What to do
Your answer should be an exact copy of the lines from the one holding "The width and" to the end of the material below, pictures left out.
[Start of section]
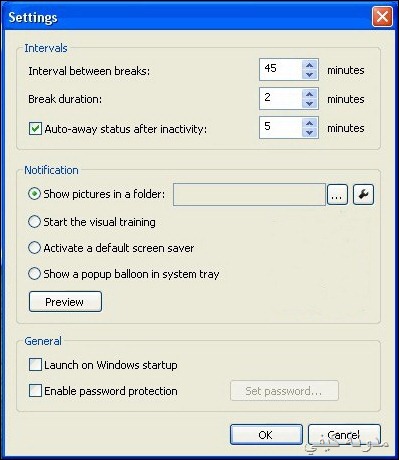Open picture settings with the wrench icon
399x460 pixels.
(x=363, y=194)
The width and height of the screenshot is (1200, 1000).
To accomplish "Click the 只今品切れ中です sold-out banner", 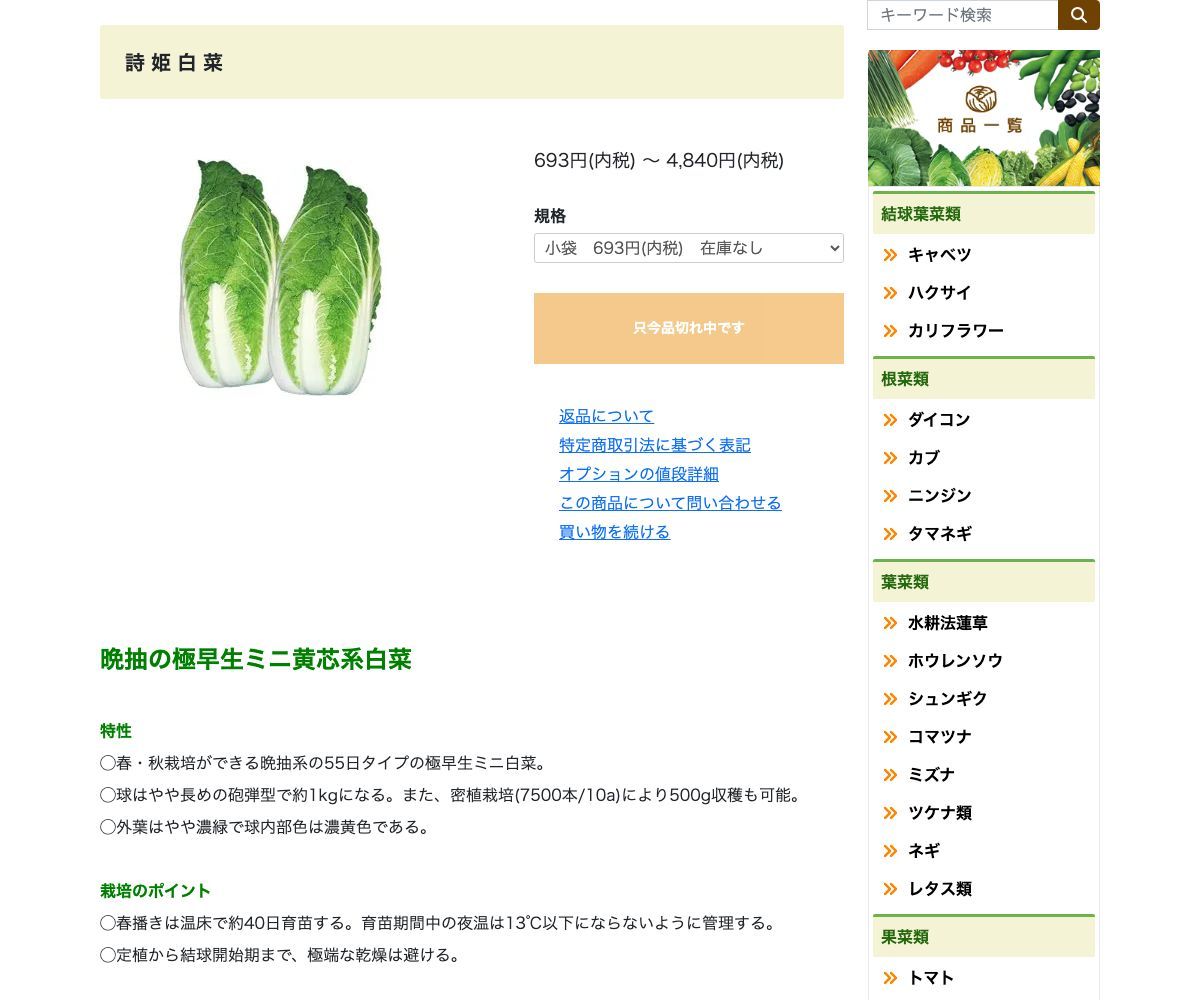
[End of section]
Answer to the problem
The width and height of the screenshot is (1200, 1000).
To accomplish "Click the 只今品切れ中です sold-out banner", 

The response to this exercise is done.